Dr. Louis Philipson, medical director of the Kovler Diabetes Center at the University of Chicago, helped Cross craft the bill along with U. of C. professor of medicine and human genetics Graeme Bell, and Dr. Siri Atma Greeley, instructor in pediatric endocrinology. Philipson said the registry will be beneficial in both the clinic and the laboratory, helping doctors connect children with the most appropriate and least disruptive treatments, while also pointing scientists toward potential new genes that underlie neonatal diabetes.
“There’s a double benefit here,” said Dr. Louis Philipson, medical director of the Kovler Diabetes Center at the University of Chicago. “It will not only help patients, but we can also learn more about the various genes that cause diabetes.”
Lilly’s case was a clinical application of genetic research with life-changing consequences. While most cases of neonatal diabetes are caused by an autoimmune response, a genetic test found that Lilly had a rare mutation in a gene controlling insulin release, a mutation discovered in 2004 by British scientist Andrew Hattersley and first shown in 2006 to be treatable with pills. Her unique case was, in a way, good fortune, as it allowed doctors to prescribe her oral medication to replace the insulin pump the little girl had been forced to use for most of her life.
That inspirational story was only the beginning. Media coverage of Lilly’s case, including a front-page story by late, great Chicago Tribune reporter Peter Gorner, caught the attention of more families with diabetic children who wondered if their diabetes was caused by a genetic mutation, a condition known as monogenic diabetes. Lilly’s type of mutation is thought to be present in as few as 2,000 people in the United States, but within a year of Gorner’s story, 13 more children had been switched to oral medication by U. of C. doctors. Other patients brought to the attention of Philipson and Bell were found to carry different mutations that caused diabetes, one of which was described in a 2007 paper. At this point over 70 children in the United States and even a handful of adults have transitioned from insulin dependence to pills…from Alaska and California to Florida, Washington, DC and states in between.
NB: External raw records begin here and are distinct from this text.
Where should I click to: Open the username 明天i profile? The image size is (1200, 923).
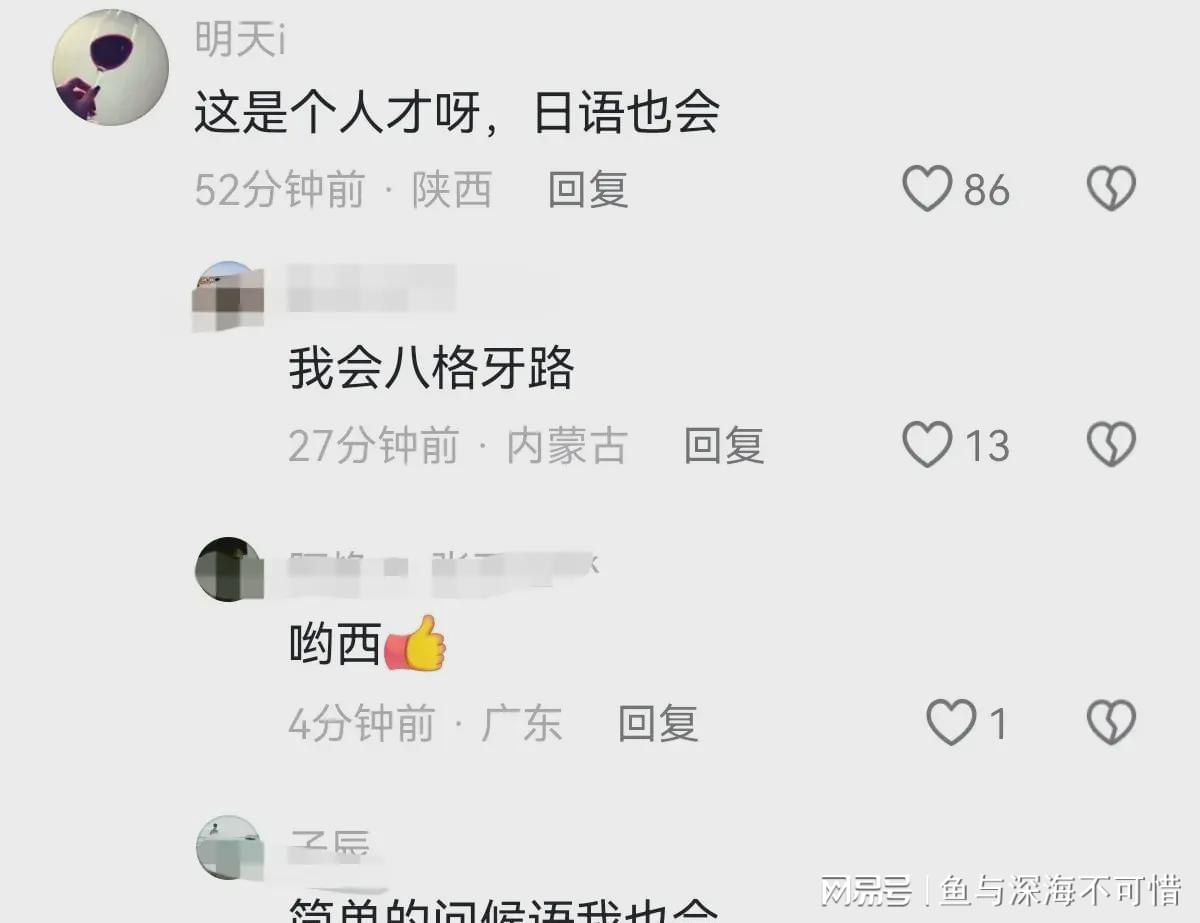[241, 39]
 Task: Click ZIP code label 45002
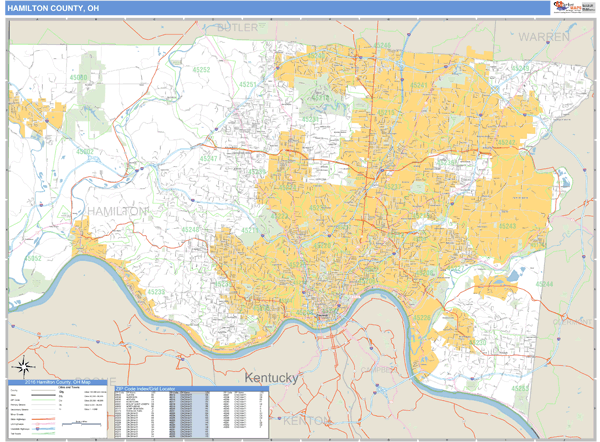pyautogui.click(x=85, y=153)
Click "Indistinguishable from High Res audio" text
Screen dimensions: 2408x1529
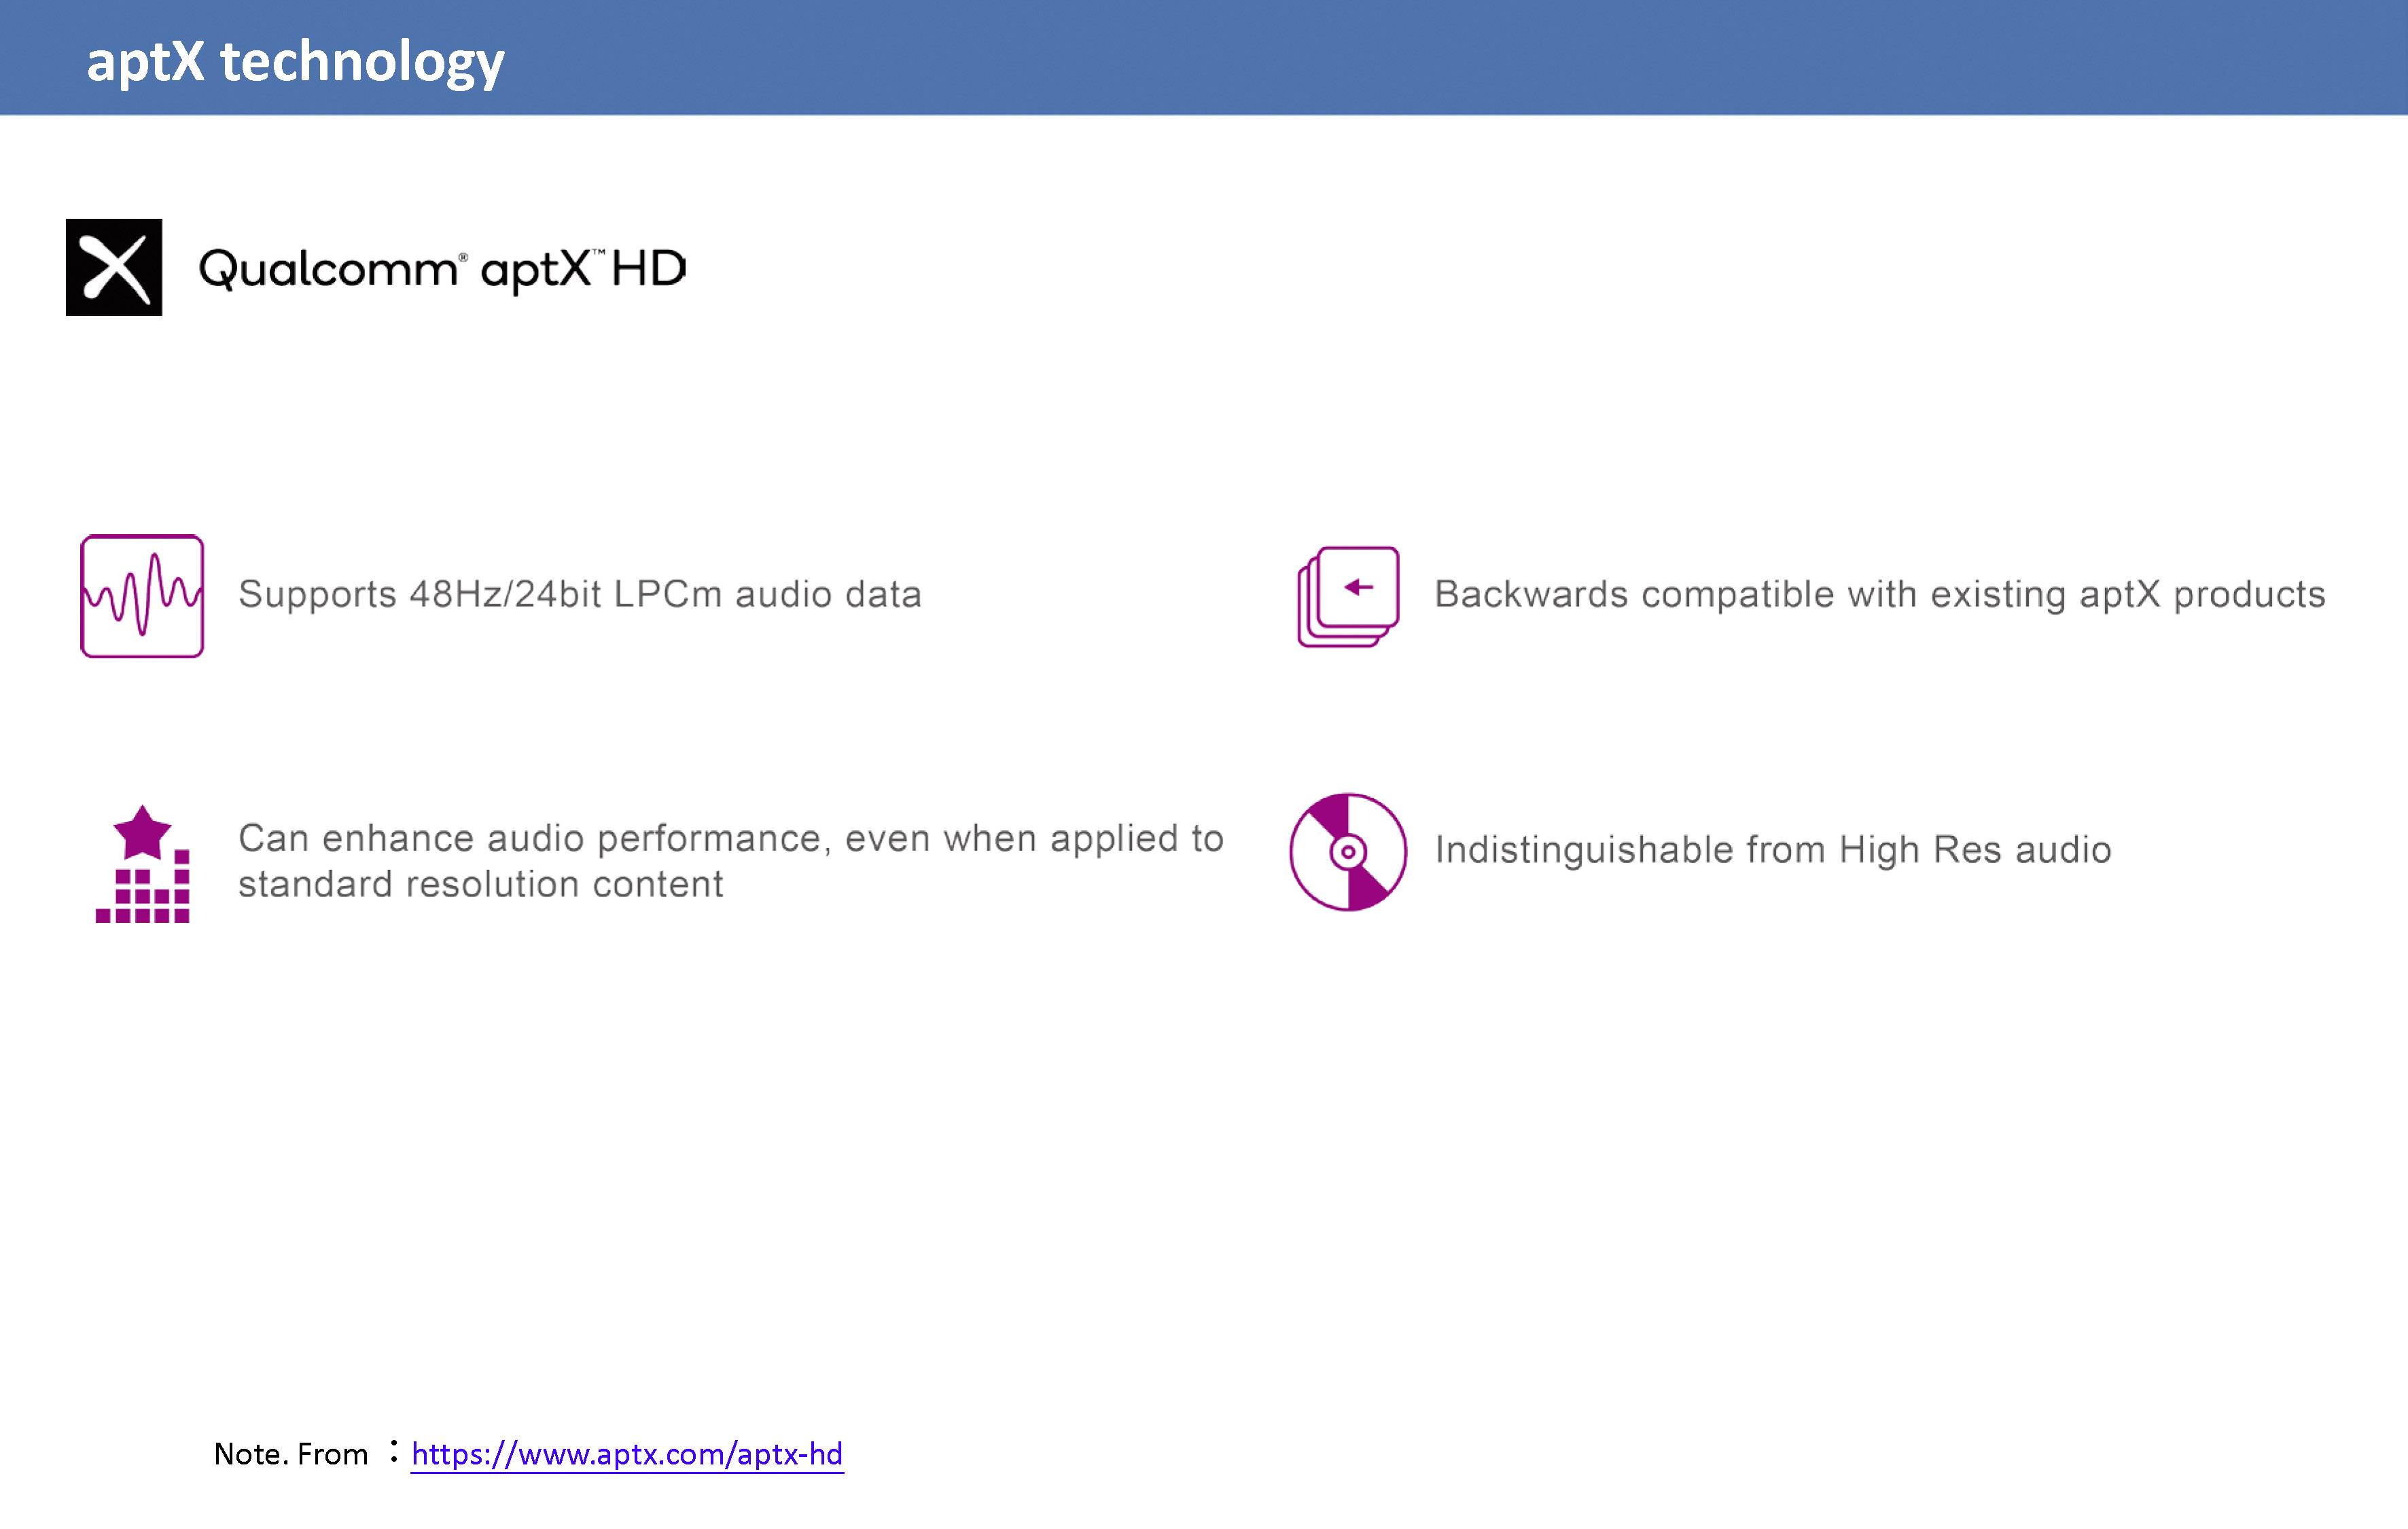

To help organize the hundreds of patients who were genetically tested for potential mutations associated with diabetes, the Kovler Diabetes Center established their own Neonatal Diabetes Mellitus Registry, organized by Dr. Greeley with support from the Juvenile Diabetes Research Foundation International. Now, with the establishment of a statewide registry, Philipson hopes that even more patients eligible for new treatment will be found. Such patients may also present new mutations for diabetes research, or carry mutations found to cause diabetes in laboratory animals (such as this potassium channel mutation published in 2007) but never seen in humans due to their rarity, he said.
Laurie Jaffe, Lilly’s mother, said she was hopeful that the registry would make a difference in the lives of many families with diabetic children.
“This was a true medical miracle for which we are eternally grateful,” Jaffe said. “Now that HB 2481 is law, children with monogenic diabetes like Lilly can be spared a traumatic childhood of insulin dependence.”
The performance of the Lilly’s Law registry, which has been approved as a three-year pilot program, may lead to more comprehensive diabetes registries that can help track wider diabetic populations for clinical, public health and research purposes. In recent years, New York City and San Antonio have created registries for the reporting of lab tests measuring blood sugar control, efforts that have helped public health officials and doctors localize care and education where it appears most sorely needed, despite some legal observers raising privacy concerns. Some of the information reported in the Illinois registry created by Lilly’s law will be optional, Philipson and a spokeswoman for Rep. Cross said.
“This registry could facilitate an awareness from a public health point of view of where new cases of diabetes are arising to a clinical perspective on how primary care physicians are managing diabetes,” Philipson said. “The bill is just the beginning, the very, very tip of the iceberg for Illinois.”